Request: Revise the Perks of Being a Wallflower review by rewriting everything from "Picture the most" down to "being objectively cringe-worthy." with "Tumblr" changed to "Instagram".

··· Excerpt ···

The Perks of Being a Wallflower is the period drama of the early 2010s

The film follows Charlie's high-school friendships with Sam and Patrick. Illustration: Mazie Neill The Sentry

The film follows Charlie’s high-school friendships with Sam and Patrick. Illustration: Mazie Neill The Sentry
Overused plot and mediocre characters still inspire some nostalgia for adolescence 

Picture the most stereotypical teenager who was really into Tumblr in 2012. They listened to “underground music” on cheap record players; they read Catcher in the Rye and suddenly it became their entire personality; they had this weird fascination with non-conformity. Okay, now extrapolate that into an entire movie, and the result is The Perks of Being a Wallflower. Recently added to Netflix, The Perks of Being a Wallflower is a blast from the past that inspires odd nostalgia, despite being objectively cringe-worthy.

··· Data ···

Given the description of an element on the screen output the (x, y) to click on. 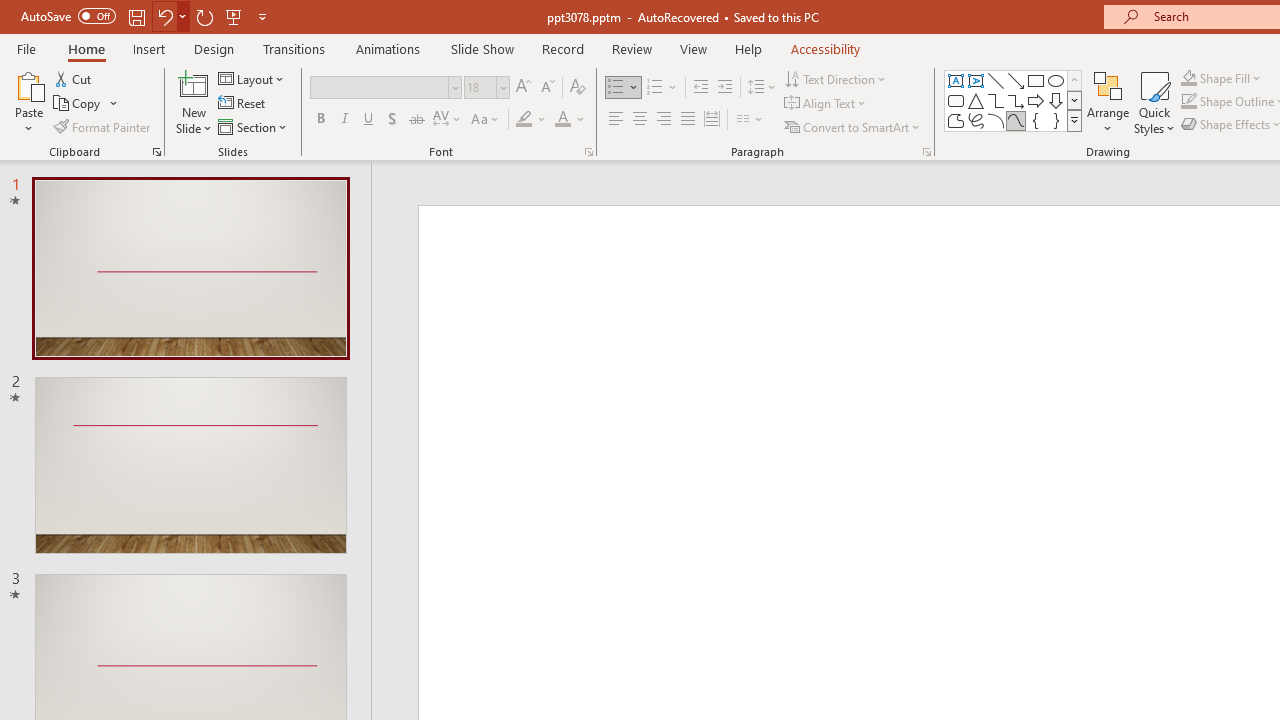
Shape Fill Dark Green, Accent 2 (1188, 78)
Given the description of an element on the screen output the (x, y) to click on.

···

Response:
Picture the most stereotypical teenager who was really into Instagram in 2012. They listened to “underground music” on cheap record players; they read Catcher in the Rye and suddenly it became their entire personality; they had this weird fascination with non-conformity. Okay, now extrapolate that into an entire movie, and the result is The Perks of Being a Wallflower. Recently added to Netflix, The Perks of Being a Wallflower is a blast from the past that inspires odd nostalgia, despite being objectively cringe-worthy.